Auszüge aus dem Sachverhalt:

Zwischen den Parteien bestand ein Mietvertrag über gewerbliche Räume zum Betrieb einer chemischen Reinigung. Im Rahmen des Mietverhältnisses führte die Kl. als Vermieterin wegen wiederholter Mietzinsrückstände des Bekl. mehrere Rechtsstreitigkeiten gegen ihn. In einem vor dem LG Stuttgart geführten Räumungsverfahren schlossen die Parteien am 15. 9. 1989 zur Erledigung des Rechtsstreits einen Vergleich. Darin wurde u.a. vereinbart, daß das Mietverhältnis, statt wie bisher vorgesehen am 31. 7. 1994, erst am 31. 7. 1996 enden (Nr. 1a des Vergleichs) und daß die Miete ab 1. 10. 1989 unverändert bis zum 31. 7. 1996 monatlich 2260 DM zzgl. 316,40 DM MWSt, insgesamt also 2576,40 DM, betragen sollte. Gem. § 2 Nr. 2 Mietvertrag mußte die Kündigung des Mietverhältnisses schriftlich erfolgen. Nach einem von der Kl. 1992 wegen Mietzinsrückständen des Bekl. angestrengten gerichtlichen Verfahrens, das nach Zahlung der Rückstände in der Hauptsache für erledigt erklärt wurde, geriet der Bekl. 1993 erneut mehrfach in Zahlungsverzug, und zwar zahlte er die geschuldeten Mieten mit Verspätungen zwischen 8 bzw. 14, 17, 19, 22 und 27 sowie 54, 56, 57, 68 und (im Mai) 112 Tagen. Die Kl. mahnte den Bekl. wegen der unpünktlichen Zahlungen jedenfalls mit einem Schreiben vom 6. 9. 1993 ab. Der Zugang weiterer Mahnungen ist streitig. Am 24. 12. 1993 übergab der Geschäftsführer der Komplementärin der Kl., M, dem Bekl. persönlich in den Räumen der chemischen Reinigung ein von dem Prozeßbevollmächtigten der Kl., Rechtsanwalt Dr. E, in deren Auftrag gefertigtes, an den Bekl. gerichtetes Schreiben vom 21. 12. 1993, in dem wegen der wiederholten unpünktlichen Mietzahlungen die fristlose Kündigung des Mietverhältnisses erklärt wurde. Außerdem übergab der Geschäftsführer M dem Bekl. eine von der Kl. ausgestellte Prozeßvollmacht für Rechtsanwalt Dr. E zur „Mietvertragskündigung“ vom 23. 12. 1993. Zwischen den Parteien ist streitig, ob das Originalkündigungsschreiben und die Vollmachtsurkunde mit der Originalunterschrift des Geschäftsführers M übergeben wurden oder jeweils eine Telekopie (Fax). Der Prozeßbevollmächtigte des Bekl. wies die Kündigung mit Schreiben vom 27. 12. 1993 als inhaltlich nicht gerechtfertigt sowie wegen Fehlens einer Originalvollmacht zurück. Zeitgleich mit der Kündigung erhob die Kl. Räumungsklage gegen den Bekl.

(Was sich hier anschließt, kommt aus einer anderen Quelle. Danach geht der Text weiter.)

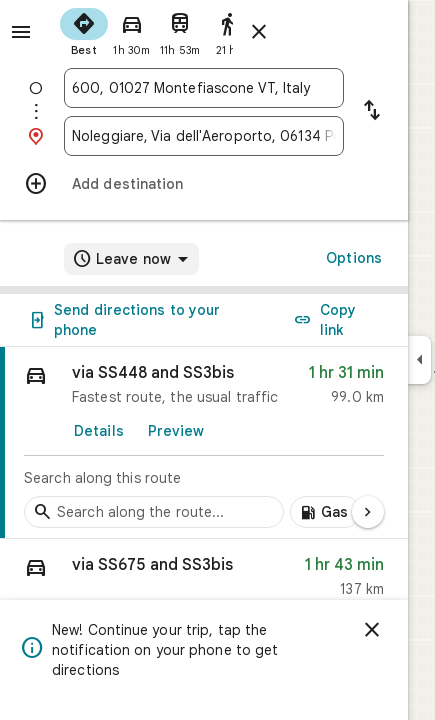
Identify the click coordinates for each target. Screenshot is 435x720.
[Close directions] (259, 32)
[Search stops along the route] (154, 512)
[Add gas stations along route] (325, 512)
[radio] (84, 30)
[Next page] (368, 512)
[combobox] (204, 88)
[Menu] (21, 32)
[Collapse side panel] (419, 360)
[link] (204, 443)
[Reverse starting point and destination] (372, 112)
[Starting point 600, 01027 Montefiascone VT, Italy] (204, 88)
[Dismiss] (372, 630)
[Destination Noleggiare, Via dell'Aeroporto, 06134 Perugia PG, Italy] (204, 136)
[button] (204, 581)
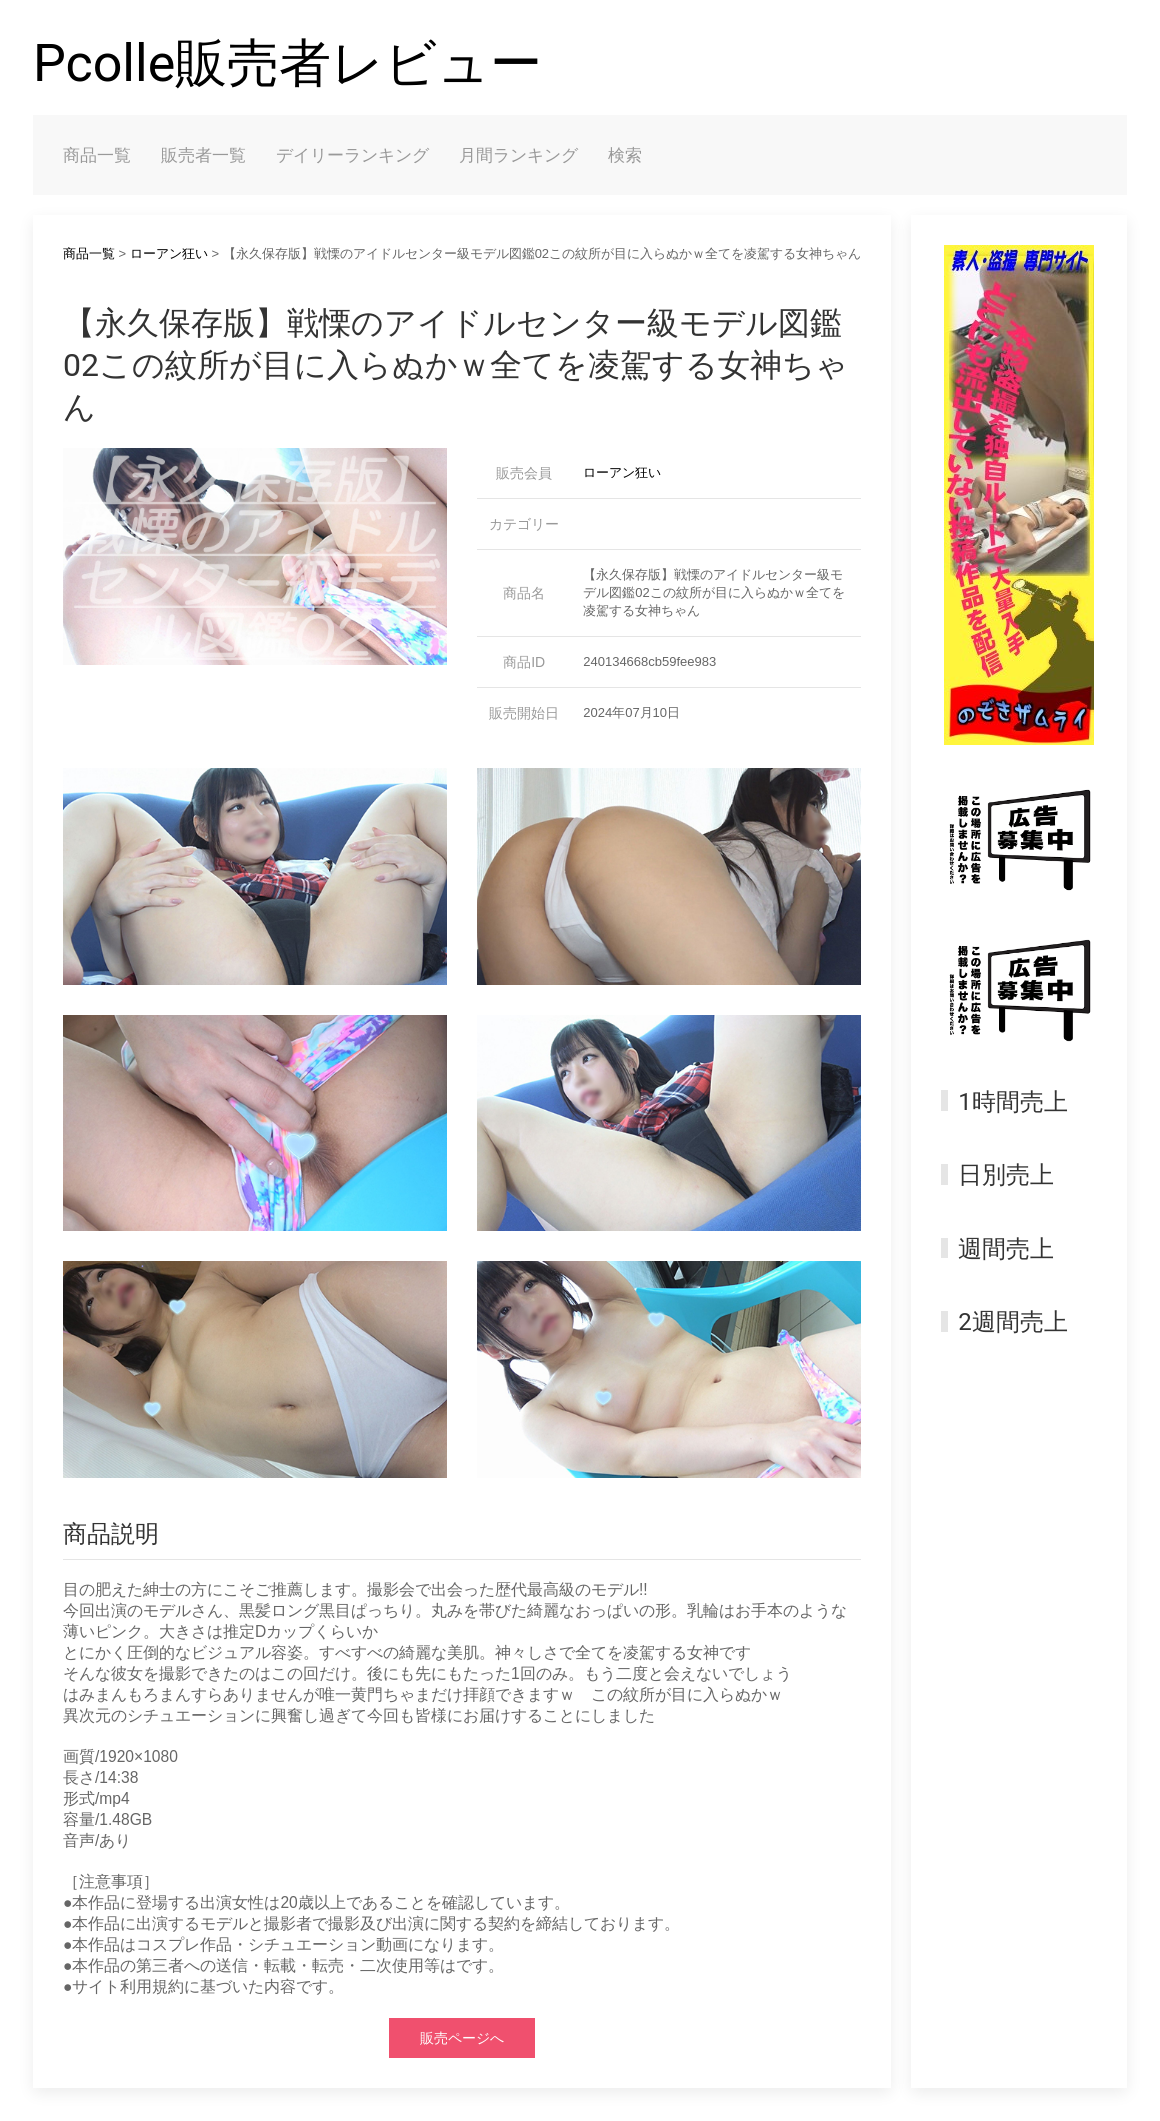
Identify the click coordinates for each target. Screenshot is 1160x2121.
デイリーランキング (352, 155)
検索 (625, 155)
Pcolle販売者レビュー (287, 63)
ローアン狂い (169, 253)
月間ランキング (518, 155)
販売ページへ (462, 2038)
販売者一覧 (203, 155)
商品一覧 (97, 155)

Das LG gab der Klage statt und verurteilte den Bekl. antragsgemäß zur Räumung und Herausgabe der gemieteten Räume. Auf die Berufung des Bekl. änderte das OLG dieses Urteil ab und wies die Klage ab. Die Revision der Kl. führte zur Aufhebung des Berufungsurteils und Wiederherstellung des Urteils des LG (Räumung und Herausgabe des Mietobjekts).

Entscheidungsgründe


Auszüge aus den Gründen:

Das OLG hat die außerordentliche Kündigung des Mietverhältnisses durch die Kl. vom 21./24. 12. 1993 für unwirksam gehalten.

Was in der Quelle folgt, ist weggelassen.